Kultur : Indy und Söhne

Eine VORSCHAU von Christiane Peitz

Das Kinojahr 2008 beginnt hippiesk. Wes Andersons psychedelischer Indientrip „Darjeeling Limited“ bringt ab nächsten Donnerstag derart viel Sixties-Design, Sixties-Sound und Sixties-Feeling in die Lichtspieltheater, dass 40 Jahre ’68 eigentlich erschöpfend abgefeiert sein dürften. Aber nein, es geht weiter mit dem Klang der Revolte, dessen Echo ja noch bis spät in die Siebziger hallte: Am 10. Januar startet „Control“, die Lebensgeschichte des legendären Joy-Division-Sängers Ian Curtis in der Regie des Musikfotografen Anton Corbijn. Und ab Ende Februar ist Todd Haynes’ Bob-Dylan-Suchbilderbogen „I’m Not There“ zur Besichtigung freigegeben.

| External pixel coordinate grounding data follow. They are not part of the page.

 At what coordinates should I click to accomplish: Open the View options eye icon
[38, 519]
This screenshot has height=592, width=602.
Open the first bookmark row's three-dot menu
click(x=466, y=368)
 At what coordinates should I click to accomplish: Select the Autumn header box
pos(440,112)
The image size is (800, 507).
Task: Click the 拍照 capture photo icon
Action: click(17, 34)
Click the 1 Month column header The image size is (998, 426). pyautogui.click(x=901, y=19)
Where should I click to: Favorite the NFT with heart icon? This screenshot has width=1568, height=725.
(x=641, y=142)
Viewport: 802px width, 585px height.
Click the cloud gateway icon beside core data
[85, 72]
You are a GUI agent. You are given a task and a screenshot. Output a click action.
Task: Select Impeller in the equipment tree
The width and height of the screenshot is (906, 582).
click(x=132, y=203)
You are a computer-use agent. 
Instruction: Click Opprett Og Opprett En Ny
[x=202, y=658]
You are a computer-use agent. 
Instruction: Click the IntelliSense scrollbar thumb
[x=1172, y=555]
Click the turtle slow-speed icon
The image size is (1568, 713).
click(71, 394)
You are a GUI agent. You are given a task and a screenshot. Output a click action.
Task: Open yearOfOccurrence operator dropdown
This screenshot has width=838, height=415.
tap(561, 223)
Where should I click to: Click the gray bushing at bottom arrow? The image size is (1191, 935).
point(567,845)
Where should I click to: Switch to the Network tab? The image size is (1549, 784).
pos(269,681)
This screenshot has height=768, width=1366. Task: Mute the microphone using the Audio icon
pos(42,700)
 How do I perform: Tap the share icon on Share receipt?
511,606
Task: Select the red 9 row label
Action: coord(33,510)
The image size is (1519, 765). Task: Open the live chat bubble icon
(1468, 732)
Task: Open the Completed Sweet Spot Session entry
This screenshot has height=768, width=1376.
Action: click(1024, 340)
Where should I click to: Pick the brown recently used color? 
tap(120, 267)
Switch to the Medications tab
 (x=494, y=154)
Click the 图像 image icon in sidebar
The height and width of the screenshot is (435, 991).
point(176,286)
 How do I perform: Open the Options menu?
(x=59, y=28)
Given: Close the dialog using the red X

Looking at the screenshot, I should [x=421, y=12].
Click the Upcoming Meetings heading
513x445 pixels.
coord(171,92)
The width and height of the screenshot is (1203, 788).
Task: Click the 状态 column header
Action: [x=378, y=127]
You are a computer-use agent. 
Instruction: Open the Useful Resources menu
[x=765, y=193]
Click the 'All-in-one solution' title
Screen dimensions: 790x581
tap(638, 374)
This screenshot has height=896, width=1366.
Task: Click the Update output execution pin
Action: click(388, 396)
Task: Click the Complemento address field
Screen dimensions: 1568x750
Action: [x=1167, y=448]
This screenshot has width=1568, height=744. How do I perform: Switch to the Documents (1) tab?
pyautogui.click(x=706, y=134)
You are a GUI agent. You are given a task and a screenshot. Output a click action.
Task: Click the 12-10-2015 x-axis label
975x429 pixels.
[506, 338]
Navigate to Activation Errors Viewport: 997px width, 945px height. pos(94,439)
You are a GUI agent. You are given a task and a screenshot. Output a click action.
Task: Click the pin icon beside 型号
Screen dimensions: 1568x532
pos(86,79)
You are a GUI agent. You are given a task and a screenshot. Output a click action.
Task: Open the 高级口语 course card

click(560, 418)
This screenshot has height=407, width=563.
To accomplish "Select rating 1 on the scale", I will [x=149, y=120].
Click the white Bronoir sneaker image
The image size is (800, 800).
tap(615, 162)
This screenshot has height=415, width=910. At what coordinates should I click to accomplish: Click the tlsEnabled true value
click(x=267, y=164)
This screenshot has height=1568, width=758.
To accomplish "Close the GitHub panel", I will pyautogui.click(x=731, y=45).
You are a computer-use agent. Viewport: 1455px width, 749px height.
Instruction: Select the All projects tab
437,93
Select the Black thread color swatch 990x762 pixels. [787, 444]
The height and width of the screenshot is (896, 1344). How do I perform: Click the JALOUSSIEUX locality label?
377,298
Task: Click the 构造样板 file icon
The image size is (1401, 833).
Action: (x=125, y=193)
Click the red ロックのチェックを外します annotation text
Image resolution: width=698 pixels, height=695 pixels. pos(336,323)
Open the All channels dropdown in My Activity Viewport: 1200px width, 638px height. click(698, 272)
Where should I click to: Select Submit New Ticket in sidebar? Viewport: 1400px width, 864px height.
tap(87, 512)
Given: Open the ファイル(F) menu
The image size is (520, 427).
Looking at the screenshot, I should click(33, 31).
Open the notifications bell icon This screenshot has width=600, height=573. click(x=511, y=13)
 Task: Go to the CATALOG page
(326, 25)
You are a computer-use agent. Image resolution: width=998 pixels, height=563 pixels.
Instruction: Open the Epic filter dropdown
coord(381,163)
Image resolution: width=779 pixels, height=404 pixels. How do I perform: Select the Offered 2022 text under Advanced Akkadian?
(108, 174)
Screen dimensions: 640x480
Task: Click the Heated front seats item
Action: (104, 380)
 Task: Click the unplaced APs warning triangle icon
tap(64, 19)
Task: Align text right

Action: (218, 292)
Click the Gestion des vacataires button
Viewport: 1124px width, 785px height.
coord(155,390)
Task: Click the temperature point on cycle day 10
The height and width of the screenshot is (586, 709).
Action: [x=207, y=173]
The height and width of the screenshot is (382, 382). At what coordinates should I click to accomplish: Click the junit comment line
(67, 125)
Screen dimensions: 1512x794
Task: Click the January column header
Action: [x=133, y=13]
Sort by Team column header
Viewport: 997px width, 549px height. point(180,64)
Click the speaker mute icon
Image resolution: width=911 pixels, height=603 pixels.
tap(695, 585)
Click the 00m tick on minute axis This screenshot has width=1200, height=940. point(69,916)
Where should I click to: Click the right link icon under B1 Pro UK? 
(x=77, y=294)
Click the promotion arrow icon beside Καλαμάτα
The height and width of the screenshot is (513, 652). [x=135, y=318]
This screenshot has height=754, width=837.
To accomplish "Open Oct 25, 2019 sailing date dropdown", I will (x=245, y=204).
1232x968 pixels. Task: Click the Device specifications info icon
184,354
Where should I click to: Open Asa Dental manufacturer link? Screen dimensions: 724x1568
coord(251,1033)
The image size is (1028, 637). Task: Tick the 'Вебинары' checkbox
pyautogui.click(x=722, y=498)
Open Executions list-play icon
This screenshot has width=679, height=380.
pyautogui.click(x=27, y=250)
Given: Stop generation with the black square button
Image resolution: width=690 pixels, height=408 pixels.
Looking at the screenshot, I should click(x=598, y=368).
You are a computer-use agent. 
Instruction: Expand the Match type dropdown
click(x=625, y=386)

Was die Geburts- und Gedenktage insgesamt betrifft, ist 2008 eindeutig ein A-Jahr (siehe die Kinderseite zum A, Tsp. vom 29. 12.). Nicht nur wegen Maestro Karajan, der am 5. April 100 geworden wäre und von Salzburg über Wien bis Berlin gewürdigt wird mit Konzerten, Ausstellungen, Büchern und kiloweise CDs. Im Mai ist Brahms außerdem mit dem 175. Geburtstag dran, Franz Kafka feiert im Juli den 125., und Karl Marx steht im März mit dem 125. Todestag im Kalender.

Aber: alles ziemlich unrunde Jubiläen. Also die runden. Den Anfang machen am 9. Januar Simone de Beauvoir mit dem 100. Geburts- und Wilhelm Busch mit dem 100. Todestag, einen Tag darauf folgt Zille mit seinem 150. Wiegenfest. Die Filmwelt feiert später umso heftiger. Ende Februar geht es mit Tex Avery los, ab März ist nonstop Fete, bei den 100. Geburtstagen von Rex Harrison, Anna Magnani, Brigitte Helm, David Lean und Helmut Käutner. Bette Davis und James Stewart folgen mit leichter Verspätung im April und im Mai. Irgendein Cineasten-Gen muss im Sommer 1907 tüchtig unterwegs gewesen sein, damit im Frühjahr darauf so viele Stars das Licht der frühen Kintopp-Welt erblicken konnten.

Keine Angst vor Veteranen! Nach der Wiederkehr von Silvester „Rocky“ Stallone und Bruce „Die Hard“ Willis ist demnächst auch bei Rambo wieder Action angesagt. Und der für Ende Mai annoncierte Kinohöhepunkt des Jahres bringt einen weiteren Oldie zurück auf die Leinwand. Harrison Ford alias Indiana Jones denkt nicht daran, in Rente zu gehen. Ob der Archäologe wie vor 18 Jahren in Safari-Klamotten die Peitsche schwingt? Regisseur Steven Spielberg verrät keine Details über das auf Fan-Websites viel diskutierte (und viel belächelte) Sequel. Bekannt sind lediglich Titel („Indiana Jones und das Königreich des Kristallschädels“), Jahrzehnt (die Fünfziger!) und die Tatsache, dass der Sohn des 65-jährigen Helden vom 21-jährigen Shia LaBeouf („Transformers“) gespielt wird. Fürchtet da jemand, wir Mädels fänden nur die Jugend attraktiv?

Von wegen. Vom Alter gegerbte Gesichter sind besonders sexy. Am 11. Dezember 2008 wird der Portugiese Manoel de Oliveira 100 Jahre alt, der dienstälteste aktive Filmemacher der Welt. Wir stellen schon mal den Champagner kalt.